Este vínculo de oración entre nosotros y los santos, es decir, entre nosotros y las personas que han llegado a la plenitud de la vida, este vínculo de oración ya lo experimentamos aquí, en la vida terrenal: rezamos unos por otros, pedimos y ofrecemos oraciones… La primera forma de rezar por alguien es hablar con Dios sobre él o ella. Si lo hacemos con frecuencia, cada día, nuestro corazón no se cierra, sino que permanece abierto a nuestros hermanos y hermanas. Rezar por los demás es la primera forma de amarlos, y nos impulsa a estar cerca de ellos. Incluso en tiempos de conflicto, una forma de disolver el conflicto, de suavizarlo, es rezar por la persona con la que estoy en conflicto. Y algo cambia con la oración. Lo primero que cambia es mi corazón, es mi actitud. El Señor lo cambia para hacer posible un encuentro, un nuevo encuentro, y para evitar que el conflicto se convierta en una guerra sin fin.
La primera manera de afrontar un momento de angustia es pedir a los hermanos, a los santos sobre todo, que recen por nosotros. El nombre que se nos da en el bautismo no es una etiqueta ni una decoración. Suele ser el nombre de la Virgen, de una Santa o de un Santo, que no espera otra cosa que «echarnos una mano» en la vida, echarnos una mano para obtener de Dios las gracias que más necesitamos. Si en nuestra vida las pruebas no han llegado a su punto álgido, si todavía somos capaces de perseverar, si a pesar de todo seguimos adelante con confianza, quizás todo esto, más que a nuestros méritos, se lo debemos a la intercesión de muchos santos, unos en el Cielo, otros peregrinos como nosotros en la tierra, que nos han protegido y acompañado porque todos sabemos que aquí en la tierra hay personas santas, hombres y mujeres santos que viven en santidad. Ellos no lo saben, nosotros tampoco, pero hay santos, santos cotidianos, santos ocultos o como me gusta decir los «santos de al lado», los que conviven con nosotros en la vida, que trabajan con nosotros, y llevan una vida de santidad.

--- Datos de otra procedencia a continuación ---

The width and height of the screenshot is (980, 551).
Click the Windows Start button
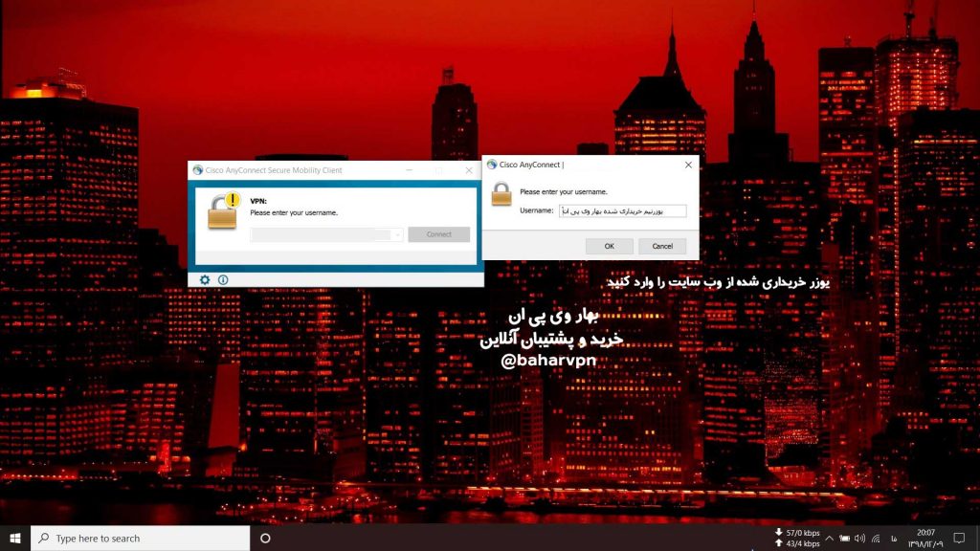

Bendito sea, pues, Jesucristo, único Salvador del mundo, junto con esta inmensa floración de santos y santas que pueblan la tierra y que han hecho de su vida una alabanza a Dios. Porque -como afirmaba San Basilio- «para el Espíritu el santo es una morada particularmente adecuada, ya que se ofrece para habitar con Dios y es llamado su templo» (Liber de Spiritu Sancto, 26, 62: PG 32, 184A; cf. CIC, 2684).